Northern Prairie Wildlife Research Center
Most dabbling ducks are thought to breed as yearlings, most diving ducks as one- or two-year-olds, sea ducks and geese usually when two or three years old, and swans mostly at three years or older (Palmer 1976, Bellrose 1980). Among species that typically breed as yearlings, individuals hatched late in the breeding season may not breed until they are nearly 2 years old (e.g., Wood Duck, Gadwall; Bellrose 1980). For species that normally do not breed as yearlings, the date of hatching may not affect age of first breeding (Cooke, Findlay, and Rockwell 1984 for Snow Goose).
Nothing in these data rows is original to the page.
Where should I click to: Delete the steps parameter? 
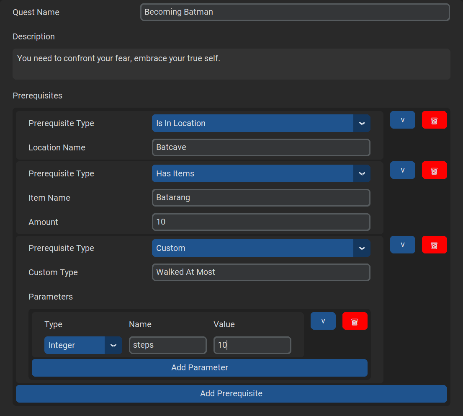355,320
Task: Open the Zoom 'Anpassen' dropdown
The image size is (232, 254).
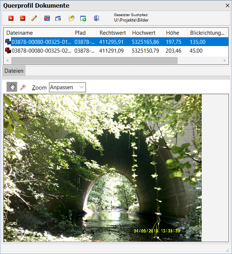Action: [x=67, y=87]
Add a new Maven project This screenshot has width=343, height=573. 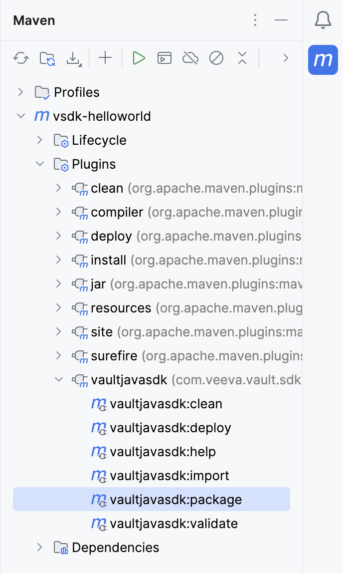click(105, 58)
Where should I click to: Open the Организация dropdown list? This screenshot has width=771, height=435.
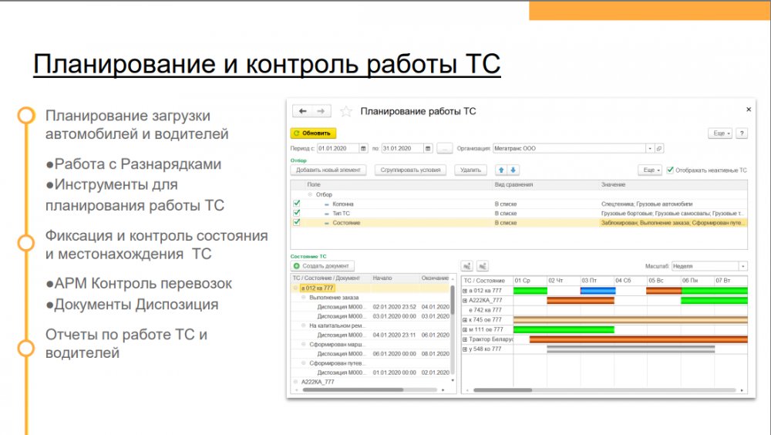[x=650, y=148]
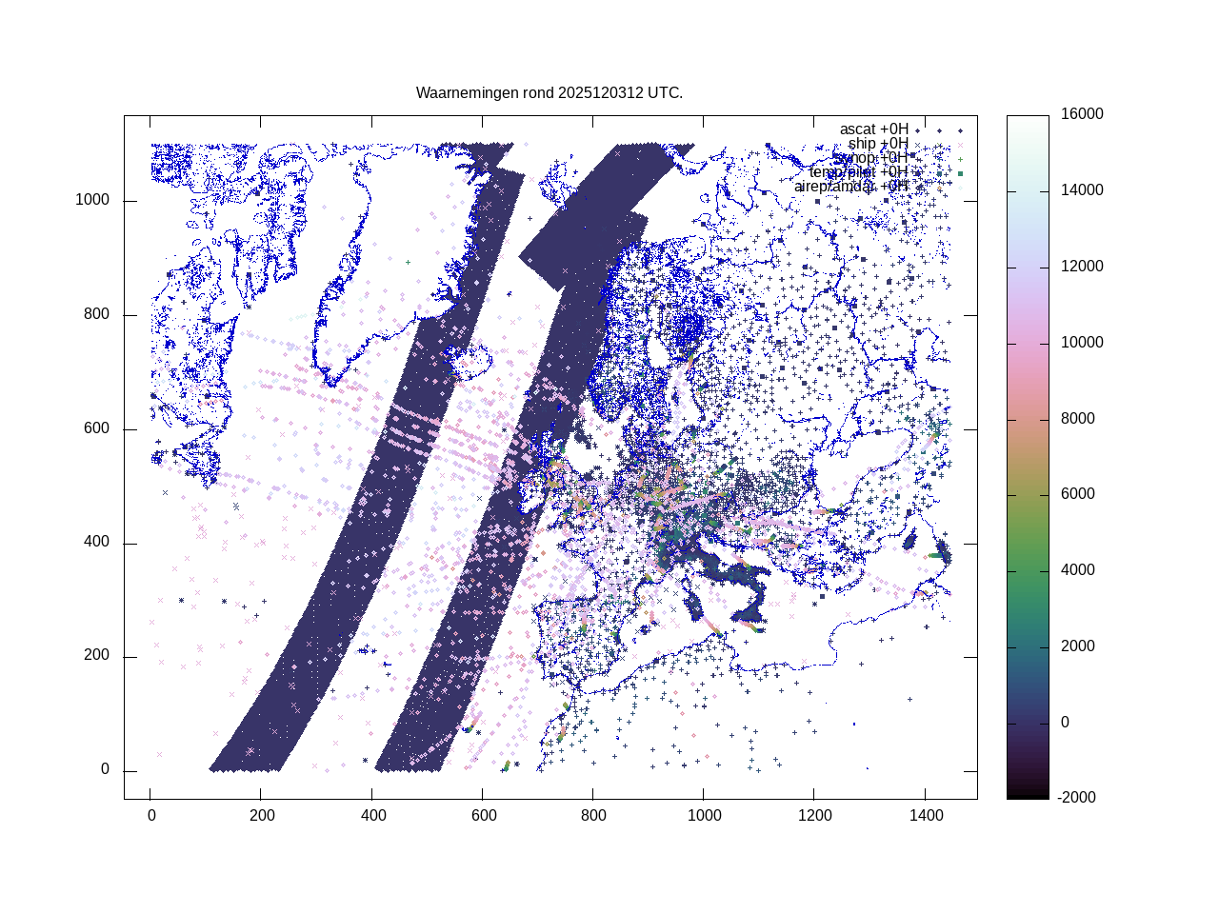Click the y-axis tick label 600
The image size is (1219, 914).
click(x=96, y=429)
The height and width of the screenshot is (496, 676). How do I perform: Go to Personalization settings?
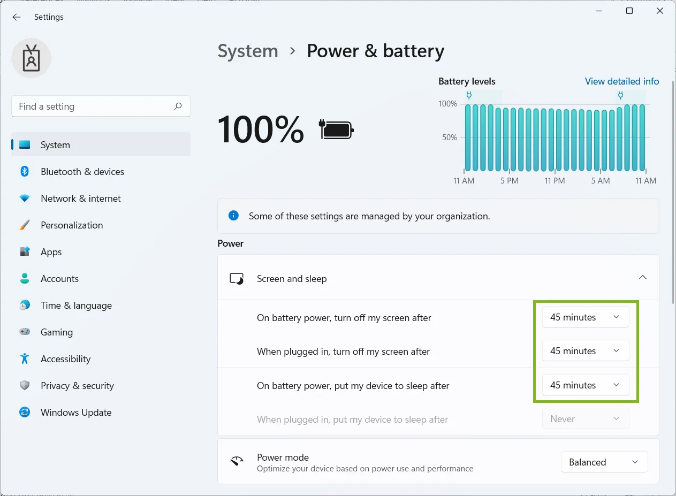[x=101, y=225]
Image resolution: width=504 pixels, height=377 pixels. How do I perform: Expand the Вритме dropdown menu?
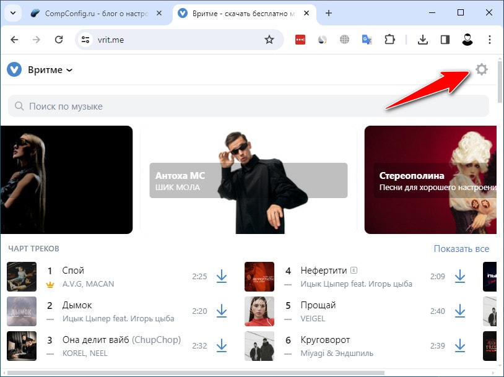coord(69,70)
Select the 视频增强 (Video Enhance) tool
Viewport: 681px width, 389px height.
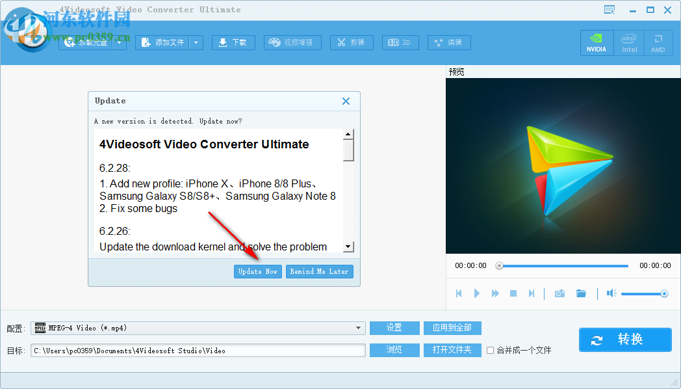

Male waterfowl attain sexual maturity at least as early as females (e.g., Wood 1964 for Canada Goose) but may breed first at an older age than females (e.g., Lesser Scaup, Bellrose 1980). This difference probably reflects the preponderance of males in many waterfowl populations (Bellrose et al. 1961, Aldrich 1973). Not all males can pair; younger males are often least likely to obtain a mate (Hori 1964, Blohm 1982), possibly due to their lower social status, inexperience, or poorer physical condition. In a contrasting population of Canada Geese in which females outnumbered males, males bred at earlier ages than females (Brakhage 1965).